Ciência e democracia

Ciência e democracia: os vocábulos mágicos do ocidente pós-moderno. Quando convertidos em adjetivos ou advérbios, conferem a qualquer termo um caráter incorruptível, magnífico, sagrado. E a política, nojenta política, não faz senão explorá-los. O processo não guarda segredo: é apoiar-se, em nome da “ciência” ou da “democracia”, à realização da própria vontade. E então espoliar liberdades. Quem será o louco a se declarar anticiência? E a ciência pode dizer — deve dizer! — ser questão de saúde pública algo como a gestação artificial, ou a extinção de carne vermelha dos cardápios, ou qualquer outra medida que, impreterivelmente, deve ser adotada por todos, sob pena de multa ou cadeia — aqui, é claro, a atuação do deus Estado. Muito bem! Pois se é sobre o nome da “ciência” e da “democracia” que este século se apoiará para avançar sobre a liberdade individual, folgo em declarar-me, a mim mesmo, o primeiro animal anticiência e antidemocracia do ocidente.

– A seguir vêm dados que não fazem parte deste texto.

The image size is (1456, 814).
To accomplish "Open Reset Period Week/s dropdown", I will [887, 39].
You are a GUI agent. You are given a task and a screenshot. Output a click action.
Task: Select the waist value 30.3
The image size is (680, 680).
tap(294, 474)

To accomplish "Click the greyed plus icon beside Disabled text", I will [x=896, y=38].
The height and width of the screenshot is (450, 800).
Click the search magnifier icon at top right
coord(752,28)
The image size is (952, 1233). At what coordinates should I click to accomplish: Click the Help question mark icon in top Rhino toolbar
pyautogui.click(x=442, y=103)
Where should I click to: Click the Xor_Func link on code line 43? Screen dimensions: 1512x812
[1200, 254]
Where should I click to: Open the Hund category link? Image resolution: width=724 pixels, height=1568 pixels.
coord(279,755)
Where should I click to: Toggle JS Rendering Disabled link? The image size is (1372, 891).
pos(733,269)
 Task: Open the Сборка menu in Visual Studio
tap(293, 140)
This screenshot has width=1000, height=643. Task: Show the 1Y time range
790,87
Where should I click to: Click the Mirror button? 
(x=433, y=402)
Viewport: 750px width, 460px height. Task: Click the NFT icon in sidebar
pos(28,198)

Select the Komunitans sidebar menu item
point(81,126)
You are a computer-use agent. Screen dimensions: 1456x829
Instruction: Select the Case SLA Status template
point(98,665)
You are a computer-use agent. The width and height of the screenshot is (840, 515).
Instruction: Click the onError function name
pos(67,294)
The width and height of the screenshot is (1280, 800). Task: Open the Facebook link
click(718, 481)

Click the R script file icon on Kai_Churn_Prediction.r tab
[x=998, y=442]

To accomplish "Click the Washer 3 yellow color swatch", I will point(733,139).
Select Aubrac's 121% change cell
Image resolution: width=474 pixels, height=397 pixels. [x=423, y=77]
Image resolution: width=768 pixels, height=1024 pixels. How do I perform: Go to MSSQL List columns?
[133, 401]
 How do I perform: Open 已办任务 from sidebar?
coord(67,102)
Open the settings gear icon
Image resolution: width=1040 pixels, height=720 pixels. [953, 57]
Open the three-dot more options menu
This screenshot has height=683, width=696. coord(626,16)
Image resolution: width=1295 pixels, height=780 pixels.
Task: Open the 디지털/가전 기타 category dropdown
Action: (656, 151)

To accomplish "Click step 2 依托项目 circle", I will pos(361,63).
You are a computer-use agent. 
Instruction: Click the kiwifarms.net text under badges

Filosofia científica: a piada que não se conta numa mesa de jantar

Sou apresentado a um filósofo “genial” cuja obra integra perfeitamente a filosofia e a ciência. “Um positivista?” Negativo. E, segundo o gênio, correntes como o existencialismo tratam-se de pseudofilosofia. É-me o sorriso automático. Estou, em verdade, em ótimos dias: graças a Pessoa, dediquei várias centenas de páginas à astrologia. Creio, porém, que o filósofo genial me não tomará o tempo da leitura de um sumário. A mim é gritante: a filosofia só se harmoniza com a ciência quando deixa de tratar dos grandes problemas do homem — justamente aqueles que extrapolam o escopo da ciência. Integrar filosofia e ciência é, de forma prática, mutilar a filosofia e ignorar a aplicabilidade real da ciência. Mas admito: não há surpresa. Conquanto “filosofia científica” seja uma piada grosseira, daquelas que não se conta numa mesa de jantar, é natural que a presunção humana queira colar, em todos os substantivos disponíveis, o qualitativo supremo: assim se garante a vitória sobre o passado — velhíssimo passado…

Um sujeito comum não se mata por um problema matemático

Um sujeito comum não se mata por um problema matemático, nem por sua incompreensão da termodinâmica. Talvez o faça um físico, desde que tal problema, para ele, tome cunho existencial. Mas o sujeito comum, assim como o físico, mata-se após uma grande perda financeira, afetiva, ou após uma decepção amorosa. Percebe-se, aqui, um traço comum entre ambos, ou um problema que a ambos atinge. Sucede que esse problema, exposto pelas mais variadas maneiras, é o problema central da existência humana. E não posso deixar de notar, entre todas as mentes mais brilhantes da história, a minha predileção por aquelas que foram capazes de enxergá-lo.